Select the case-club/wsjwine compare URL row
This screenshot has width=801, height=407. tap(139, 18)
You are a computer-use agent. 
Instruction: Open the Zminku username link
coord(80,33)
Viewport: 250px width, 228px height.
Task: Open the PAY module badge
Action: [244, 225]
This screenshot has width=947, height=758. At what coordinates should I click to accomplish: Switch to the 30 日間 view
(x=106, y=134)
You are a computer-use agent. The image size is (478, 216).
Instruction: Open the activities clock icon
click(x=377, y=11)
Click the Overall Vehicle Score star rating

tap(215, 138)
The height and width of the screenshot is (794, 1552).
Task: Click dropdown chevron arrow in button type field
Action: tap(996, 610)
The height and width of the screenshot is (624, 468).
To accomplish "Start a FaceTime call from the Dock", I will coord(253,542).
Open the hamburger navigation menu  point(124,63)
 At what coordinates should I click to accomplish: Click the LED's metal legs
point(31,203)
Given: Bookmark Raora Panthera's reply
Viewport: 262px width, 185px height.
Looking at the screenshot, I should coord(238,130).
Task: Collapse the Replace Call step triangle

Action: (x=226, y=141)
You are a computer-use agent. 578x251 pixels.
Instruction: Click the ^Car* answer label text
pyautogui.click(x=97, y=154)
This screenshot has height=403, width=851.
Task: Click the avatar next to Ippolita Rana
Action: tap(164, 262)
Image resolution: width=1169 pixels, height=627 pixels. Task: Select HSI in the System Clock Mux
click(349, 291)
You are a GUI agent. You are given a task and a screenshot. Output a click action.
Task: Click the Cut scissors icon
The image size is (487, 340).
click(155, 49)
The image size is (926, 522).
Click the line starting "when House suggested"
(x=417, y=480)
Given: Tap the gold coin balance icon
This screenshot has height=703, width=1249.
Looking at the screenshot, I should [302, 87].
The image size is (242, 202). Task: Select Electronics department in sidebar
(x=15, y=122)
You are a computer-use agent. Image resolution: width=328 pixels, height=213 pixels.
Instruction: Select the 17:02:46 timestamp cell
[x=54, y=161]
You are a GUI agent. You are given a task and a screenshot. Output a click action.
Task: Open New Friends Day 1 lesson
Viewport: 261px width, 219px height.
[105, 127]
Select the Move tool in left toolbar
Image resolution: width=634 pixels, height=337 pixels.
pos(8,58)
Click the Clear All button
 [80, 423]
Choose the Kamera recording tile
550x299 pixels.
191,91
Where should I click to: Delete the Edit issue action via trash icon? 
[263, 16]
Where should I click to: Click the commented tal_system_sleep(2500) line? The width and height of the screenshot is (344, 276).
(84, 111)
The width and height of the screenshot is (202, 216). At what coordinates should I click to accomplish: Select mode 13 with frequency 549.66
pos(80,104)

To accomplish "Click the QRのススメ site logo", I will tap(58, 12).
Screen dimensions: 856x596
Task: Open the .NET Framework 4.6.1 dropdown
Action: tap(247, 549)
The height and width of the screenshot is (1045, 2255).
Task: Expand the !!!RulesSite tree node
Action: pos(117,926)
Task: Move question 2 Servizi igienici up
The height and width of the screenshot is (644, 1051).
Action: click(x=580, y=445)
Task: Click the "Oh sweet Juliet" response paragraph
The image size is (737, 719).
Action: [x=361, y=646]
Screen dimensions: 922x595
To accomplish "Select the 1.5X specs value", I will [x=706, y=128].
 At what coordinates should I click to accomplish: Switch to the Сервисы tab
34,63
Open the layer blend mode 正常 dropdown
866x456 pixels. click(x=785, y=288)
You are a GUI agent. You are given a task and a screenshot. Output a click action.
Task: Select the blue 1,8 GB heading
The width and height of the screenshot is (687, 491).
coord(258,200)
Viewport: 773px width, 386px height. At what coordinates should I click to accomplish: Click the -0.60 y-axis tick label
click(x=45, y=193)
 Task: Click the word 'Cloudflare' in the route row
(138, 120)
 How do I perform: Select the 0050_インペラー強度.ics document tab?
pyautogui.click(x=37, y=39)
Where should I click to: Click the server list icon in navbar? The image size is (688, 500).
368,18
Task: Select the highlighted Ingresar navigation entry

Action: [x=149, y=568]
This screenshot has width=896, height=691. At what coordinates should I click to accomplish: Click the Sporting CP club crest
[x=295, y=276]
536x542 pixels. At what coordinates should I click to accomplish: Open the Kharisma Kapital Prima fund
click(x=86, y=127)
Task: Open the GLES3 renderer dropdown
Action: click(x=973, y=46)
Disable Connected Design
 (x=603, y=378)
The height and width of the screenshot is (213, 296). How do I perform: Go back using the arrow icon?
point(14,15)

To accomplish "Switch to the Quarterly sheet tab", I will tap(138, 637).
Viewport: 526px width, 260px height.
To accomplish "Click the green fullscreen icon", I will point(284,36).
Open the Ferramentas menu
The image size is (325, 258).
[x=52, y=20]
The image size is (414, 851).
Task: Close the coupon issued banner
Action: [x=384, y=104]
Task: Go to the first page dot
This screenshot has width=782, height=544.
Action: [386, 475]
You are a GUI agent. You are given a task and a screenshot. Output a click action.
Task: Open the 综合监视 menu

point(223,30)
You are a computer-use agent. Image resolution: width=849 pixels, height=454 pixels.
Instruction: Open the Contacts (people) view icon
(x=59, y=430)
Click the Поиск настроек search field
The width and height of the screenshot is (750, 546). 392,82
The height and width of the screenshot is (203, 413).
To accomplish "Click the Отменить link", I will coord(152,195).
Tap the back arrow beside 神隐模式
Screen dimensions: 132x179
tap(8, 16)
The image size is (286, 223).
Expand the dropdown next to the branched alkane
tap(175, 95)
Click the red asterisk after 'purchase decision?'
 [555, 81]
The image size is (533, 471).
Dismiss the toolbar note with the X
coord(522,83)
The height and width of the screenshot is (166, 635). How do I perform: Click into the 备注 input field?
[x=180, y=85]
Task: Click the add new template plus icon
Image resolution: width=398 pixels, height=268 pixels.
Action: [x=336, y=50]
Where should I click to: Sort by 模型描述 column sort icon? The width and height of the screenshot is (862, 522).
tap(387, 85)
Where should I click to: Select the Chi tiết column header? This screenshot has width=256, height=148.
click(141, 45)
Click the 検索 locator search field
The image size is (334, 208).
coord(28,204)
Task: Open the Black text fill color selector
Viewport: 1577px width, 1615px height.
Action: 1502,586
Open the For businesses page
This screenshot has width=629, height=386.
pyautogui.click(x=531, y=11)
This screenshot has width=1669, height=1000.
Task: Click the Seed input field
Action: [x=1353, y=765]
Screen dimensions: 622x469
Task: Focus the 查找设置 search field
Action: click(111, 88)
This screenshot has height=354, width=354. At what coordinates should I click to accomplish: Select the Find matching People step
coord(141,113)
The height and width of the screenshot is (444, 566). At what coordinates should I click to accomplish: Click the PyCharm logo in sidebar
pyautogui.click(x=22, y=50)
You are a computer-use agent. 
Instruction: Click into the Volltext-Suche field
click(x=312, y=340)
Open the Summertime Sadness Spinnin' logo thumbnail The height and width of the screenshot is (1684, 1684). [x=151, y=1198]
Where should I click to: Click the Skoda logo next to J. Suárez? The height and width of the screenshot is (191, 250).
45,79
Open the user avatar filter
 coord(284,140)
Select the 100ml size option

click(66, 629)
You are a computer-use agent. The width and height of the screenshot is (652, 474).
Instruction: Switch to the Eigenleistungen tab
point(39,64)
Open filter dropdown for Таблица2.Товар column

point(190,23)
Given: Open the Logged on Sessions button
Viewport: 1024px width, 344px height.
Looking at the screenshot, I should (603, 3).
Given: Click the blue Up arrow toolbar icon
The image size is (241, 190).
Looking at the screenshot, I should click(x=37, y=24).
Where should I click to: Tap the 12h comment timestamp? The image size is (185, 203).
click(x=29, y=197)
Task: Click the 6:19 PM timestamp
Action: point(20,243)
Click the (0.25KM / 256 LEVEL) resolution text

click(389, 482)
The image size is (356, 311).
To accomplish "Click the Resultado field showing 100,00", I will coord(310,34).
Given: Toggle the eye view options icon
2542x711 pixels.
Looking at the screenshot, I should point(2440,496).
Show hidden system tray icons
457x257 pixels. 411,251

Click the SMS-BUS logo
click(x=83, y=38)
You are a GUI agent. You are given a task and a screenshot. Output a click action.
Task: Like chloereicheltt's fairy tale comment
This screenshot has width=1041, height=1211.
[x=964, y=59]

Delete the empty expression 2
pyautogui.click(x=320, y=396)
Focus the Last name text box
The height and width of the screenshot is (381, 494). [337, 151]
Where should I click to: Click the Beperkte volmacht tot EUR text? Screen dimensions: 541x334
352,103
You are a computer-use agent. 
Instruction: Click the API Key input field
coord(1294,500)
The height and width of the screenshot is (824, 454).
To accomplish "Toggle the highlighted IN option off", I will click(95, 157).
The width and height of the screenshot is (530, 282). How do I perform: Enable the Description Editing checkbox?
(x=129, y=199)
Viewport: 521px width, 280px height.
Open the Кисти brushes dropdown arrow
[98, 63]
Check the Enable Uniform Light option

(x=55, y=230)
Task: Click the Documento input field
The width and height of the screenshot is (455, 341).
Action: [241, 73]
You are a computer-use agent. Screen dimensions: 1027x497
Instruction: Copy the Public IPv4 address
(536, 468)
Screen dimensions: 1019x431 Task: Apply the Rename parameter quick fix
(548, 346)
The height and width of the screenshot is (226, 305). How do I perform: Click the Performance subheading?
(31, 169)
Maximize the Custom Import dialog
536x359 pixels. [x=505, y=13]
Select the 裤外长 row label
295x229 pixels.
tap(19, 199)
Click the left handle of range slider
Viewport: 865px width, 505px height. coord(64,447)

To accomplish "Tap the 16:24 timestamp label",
--------
**REQUIRED ACTION**
Would you restate, word for word, every line of the listing from its first line through the line with "You are a computer-use agent. The image"?

**ANSWER TO THE EXERCISE**
Select the case-club/wsjwine compare URL row
This screenshot has width=801, height=407. tap(139, 18)
You are a computer-use agent. 
Instruction: Open the Zminku username link
coord(80,33)
Viewport: 250px width, 228px height.
Task: Open the PAY module badge
Action: [244, 225]
This screenshot has width=947, height=758. At what coordinates should I click to accomplish: Switch to the 30 日間 view
(x=106, y=134)
You are a computer-use agent. The image size is (478, 216).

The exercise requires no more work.